I don’t necessarily recommend this method of learning. In fact, there were plenty of times in which my lack of formal training led me to reinvent the wheel, as they say. It certainly helps to know what languages, tools, conventions, and resources are available for you to use before you begin. But there’s so much available that it can be hard to know where to start if you know little about software engineering in general.

It was only after graduate school, when I started working at a software company, that I gained valuable experience with Java, object-oriented programming, several different types of databases, REST APIs, and various useful coding conventions and good practices that most software developers probably already know and that I’ve found helpful. And all of it was real-life data science in the wild, so to speak, so it was doubly helpful for me to learn. For those who were like me a few years ago and don’t have much pure software development experience, I’ll share the things that I wish I had known as I was getting started. Hopefully, this section will help beginning programmers understand how certain aspects of programming relate to others and feel more comfortable using them, discussing them, and searching for more information about them.

Scripting

A program can be as simple as a list of commands to be executed in order. Such a list of commands is usually called a script, and the act of writing one is called scripting. In MATLAB (or the open-source clone GNU Octave), a script can be as simple as this:

filename = "timeseries.tsv";
dataMatrix = dlmread(filename);
dataMatrix(2,3)

The lines of this script set a variable named filename to the value "timeseries.tsv", load the file whose name is contained in filename into the variable named data-Matrix, and then print on the screen the value contained in the second row and third column of dataMatrix. After installing MATLAB or Octave, there’s very little preventing a beginning programmer from writing a simple script like this. The file timeseries.tsv needs to be in a particular format—in this case, tab-separated values (TSV)—in order for the built-in function dlmread to be able to read it properly. And you’d have to know about dlmread and a little about the syntax of the language, but it’s easy to find good examples online and elsewhere.

My main point in showing this extremely simple example is that it’s not that hard to get started with programming. If you have a spreadsheet, you can export a sheet of numeric values to TSV or CSV format and load the data as I’ve shown here, and you can immediately interact with the data via such a script, adding or removing commands to accomplish what you want.
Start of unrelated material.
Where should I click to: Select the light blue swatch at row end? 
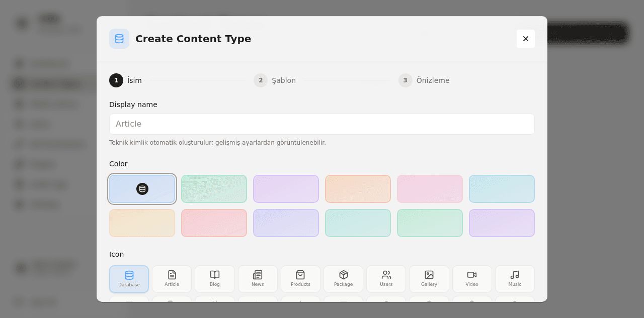tap(502, 189)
An important thing to note is that the commands of such a script can be run in both an interactive language shell as well as an operating system’s shell. That means you have a choice of writing a script and then telling your OS (how exactly depends on your OS) to run the whole script, or opening the interactive language shell and entering the commands directly within that shell. The OS method of running the script is generally more portable, and the interactive shell has the advantage of allowing line-by-line execution interspersed with other commands, edits, and checks that you might find helpful. For example, let’s say you forgot what’s in the file timeseries.tsv. In the interactive shell (to get to the interactive shell, open MATLAB, and the shell prompt appears immediately on the screen) you could run the first two lines of the previous script to load the file and then you could type dataMatrix at the prompt and press Enter to display the contents of that variable, which were loaded from timeseries.tsv. For a small file, this can be handy. An alternative is to open the file in Excel and look at the values there, which for some people is at least as appealing. But let’s say you wanted to see the two-millionth line of a table contained in a CSV. Excel would probably have serious trouble loading the file; as of this writing, no version of Excel can handle files with two million lines. But MATLAB would have no problem with it. To inspect the two-millionth line, load the file as shown earlier, and enter dataMatrix(2000000,:) on the interactive shell prompt.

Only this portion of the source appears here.